**Text block**
One year, on Independence Day night, I believe I ended up within about 50 feet of one of our estranged daughters.
I chose to keep it from sending me into an emotional tailspin.
First, let me explain how this came to occur:
Our local Independence Day fireworks show was held that night. Renee and I have dear friends who live within walking distance of the celebration site, so as we sometimes do, we joined those friends (and a couple others) and started walking.
The thing is, our friends’ house is almost directly across the street from where that daughter was staying while she was back from college that summer. Before we’d commenced to the fireworks site, her car was visible. Furthermore, the blinds at the front of the house were open, and lights were on inside.
Now, I won’t claim that we have ironclad control over our thoughts and emotions. Maybe some people do. I have real-world tools that I teach to patients all the time. Still, I falter sometimes like anyone.
I knew without a word that my wife Renee was aware of the situation, though she was engaged in conversation with the other wives as we walked. Another close friend who’d joined us simply looked at the car, looked at me, smiled, and put his hands up beside his face to mimic wearing blinders. I had to chuckle. It was a meaningful gesture at exactly the right time. He knew the weight of the moment, and without drawing attention to it, chose to offer a little support. It was no cure, it was no solution… but it was support.

**Exercise tasks**
**a)** In the Independence Day account, what did the close friend do with his hands after looking at the car and at the writer?
**b)** Say whether each statement agrees with the Independence Day account, answering yes or no and quoting the deciding words: (i) The friends' house was almost directly across the street from where the daughter was staying. (ii) The blinds at the front of the house were closed. (iii) Renee was unaware of the situation.
**c)** Pick up the Independence Day account from where it stops.
The data after this line is separate from the Independence Day account.

**Provided material**
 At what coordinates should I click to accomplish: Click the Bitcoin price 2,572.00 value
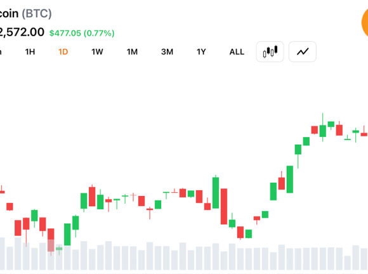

**Replies**
**a)** He put his hands up beside his face to mimic wearing blinders.

**b)**
(i) Yes: "our friends’ house is almost directly across the street from where that daughter was staying"
(ii) No: "the blinds at the front of the house were open"
(iii) No: "I knew without a word that my wife Renee was aware of the situation"

**c)**
I glanced at the house and in an instant had a discussion with the part of me that wanted to ask questions, to wonder at the myriad possibilities of that moment in time:
Would I see her as we walked over? Would she see me? Would she be at the event? Would I see her on the way back?
And in that discussion, I reminded myself that allowing my thoughts to go there would come with a predictable, negative emotional outcome.
Read that part again.
I won’t claim it was easy, but I decided to look away, take a moment to be grateful for my friend’s gesture, and distract myself with the pleasure of our company.
It worked. Now, I’m not bulletproof. My heart hurt slightly but briefly.
I recognized the thoughts, stopped to analyze them, made a plan to change the thoughts to something else, distracted myself, and avoided being badly triggered. It’s fundamental Cognitive Behavioral Therapy. That time, it worked.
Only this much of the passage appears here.